FROGS is a workflow designed to produce an OTU count matrix from high depth sequencing amplicon data.

FROGS-wrapper allow to add FROGS on a Galaxy instance.

# Table of content

* [Installing FROGS\-wrappers](#installing-frogs-wrappers)
  * [Simplest way](#simplest-way)
  * [From sources](#from-sources)
      * [Prerequisites](#prerequisites)
      * [FROGS\-wrappers installation](#frogs-wrappers-installation)
* [Use PEAR as reads merge software in preprocess](#use-pear-as-reads-merge-software-in-preprocess)
* [Upload and configure the databanks](#upload-and-configure-the-databanks)
* [Galaxy configuration](#galaxy-configuration)
  * [Setup Galaxy environment variables](#setup-galaxy-environment-variables)
  * [Install python packages inside virtual env](#install-python-packages-inside-virtual-env)
  * [Avoid FROGS HTML report sanitization](#avoid-FROGS-HTML-report-sanitization)
  * [Set memory and parallelisation settings](#set-memory-and-parallelisation-settings)
* [License](#license)
* [Copyright](#copyright)
* [Citation](#citation)
* [Contact](#contact)

# Installing FROGS-wrappers

## Simplest way

FROGS is available on the Toolshed : https://toolshed.g2.bx.psu.edu/repository?repository_id=525e78406276b403&changeset_revision=76c750c5f0d1

It will install FROGS thanks to [conda](https://anaconda.org/bioconda/frogs), download all these XML tools and well configure them in your Galaxy.

The 22 FROGS tools will be in random order in your tools panel.
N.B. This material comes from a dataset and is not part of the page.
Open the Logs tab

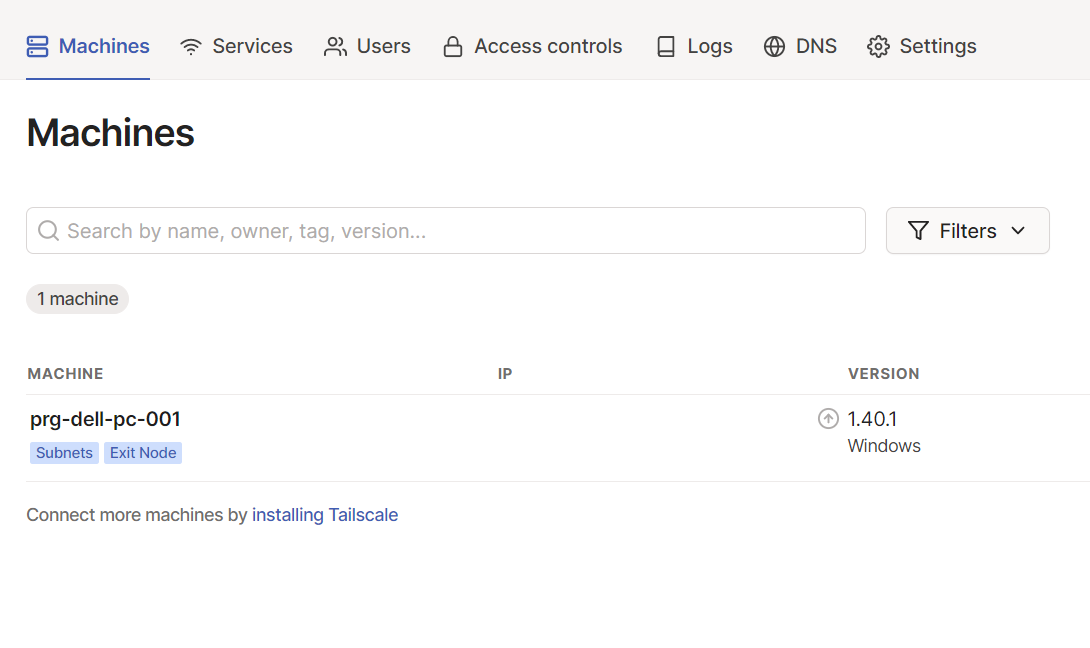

We propose to control that order by modifying the `integrated_tool_panel.xml `. 

We suppose that you installed FROGS in a spécific section named `FROGS` (update the FROGS version if necessary).

```
<section id="FROGS" name="FROGS" version="">

    <label text="OTUs reconstruction" id="FROGS_OTU" />

    <tool id="toolshed.g2.bx.psu.edu/repos/frogs/frogs_3_1_0/FROGS_demultiplex/3.1" />
    <tool id="toolshed.g2.bx.psu.edu/repos/frogs/frogs_3_1_0/FROGS_preprocess/3.1" />
    <tool id="toolshed.g2.bx.psu.edu/repos/frogs/frogs_3_1_0/FROGS_clustering/3.1" />
    <tool id="toolshed.g2.bx.psu.edu/repos/frogs/frogs_3_1_0/FROGS_remove_chimera/3.1" />
    <tool id="toolshed.g2.bx.psu.edu/repos/frogs/frogs_3_1_0/FROGS_filters/3.1" />
    <tool id="toolshed.g2.bx.psu.edu/repos/frogs/frogs_3_1_0/FROGS_itsx/3.1" />
    <tool id="toolshed.g2.bx.psu.edu/repos/frogs/frogs_3_1_0/FROGS_affiliation_OTU/3.1" />
    <tool id="toolshed.g2.bx.psu.edu/repos/frogs/frogs_3_1_0/FROGS_affiliation_postprocess/3.1" />
    <tool id="toolshed.g2.bx.psu.edu/repos/frogs/frogs_3_1_0/FROGS_normalisation/3.1" />
    <tool id="toolshed.g2.bx.psu.edu/repos/frogs/frogs_3_1_0/FROGS_Tree/3.1" />
    <tool id="toolshed.g2.bx.psu.edu/repos/frogs/frogs_3_1_0/FROGS_clusters_stat/3.1" />
    <tool id="toolshed.g2.bx.psu.edu/repos/frogs/frogs_3_1_0/FROGS_affiliations_stat/3.1" />
    <tool id="toolshed.g2.bx.psu.edu/repos/frogs/frogs_3_1_0/FROGS_biom_to_stdBiom/3.1" />
    <tool id="toolshed.g2.bx.psu.edu/repos/frogs/frogs_3_1_0/FROGS_biom_to_tsv/3.1" />
    <tool id="toolshed.g2.bx.psu.edu/repos/frogs/frogs_3_1_0/FROGS_tsv_to_biom/3.1" />

    <label text="OTUs structure and composition analysis" id="FROGSSTAT_Phyloseq" />
    
    <tool id="toolshed.g2.bx.psu.edu/repos/frogs/frogs_3_1_0/FROGSSTAT_Phyloseq_Import_Data/3.1" />
    <tool id="toolshed.g2.bx.psu.edu/repos/frogs/frogs_3_1_0/FROGSSTAT_Phyloseq_Composition_Visualisation/3.1" />
    <tool id="toolshed.g2.bx.psu.edu/repos/frogs/frogs_3_1_0/FROGSSTAT_Phyloseq_Alpha_Diversity/3.1" />
    <tool id="toolshed.g2.bx.psu.edu/repos/frogs/frogs_3_1_0/FROGSSTAT_Phyloseq_Beta_Diversity/3.1" />
    <tool id="toolshed.g2.bx.psu.edu/repos/frogs/frogs_3_1_0/FROGSSTAT_Phyloseq_Sample_Clustering/3.1" />
    <tool id="toolshed.g2.bx.psu.edu/repos/frogs/frogs_3_1_0/FROGSSTAT_Phyloseq_Structure_Visualisation/3.1" />
    <tool id="toolshed.g2.bx.psu.edu/repos/frogs/frogs_3_1_0/FROGSSTAT_Phyloseq_Multivariate_Analysis_Of_Variance/3.1" />
</section>
```



## From sources

#### Prerequisites

You should start by installing [FROGS](https://github.com/geraldinepascal/FROGS) (remember, FROGS is now installable via [conda](https://anaconda.org/bioconda/frogs) )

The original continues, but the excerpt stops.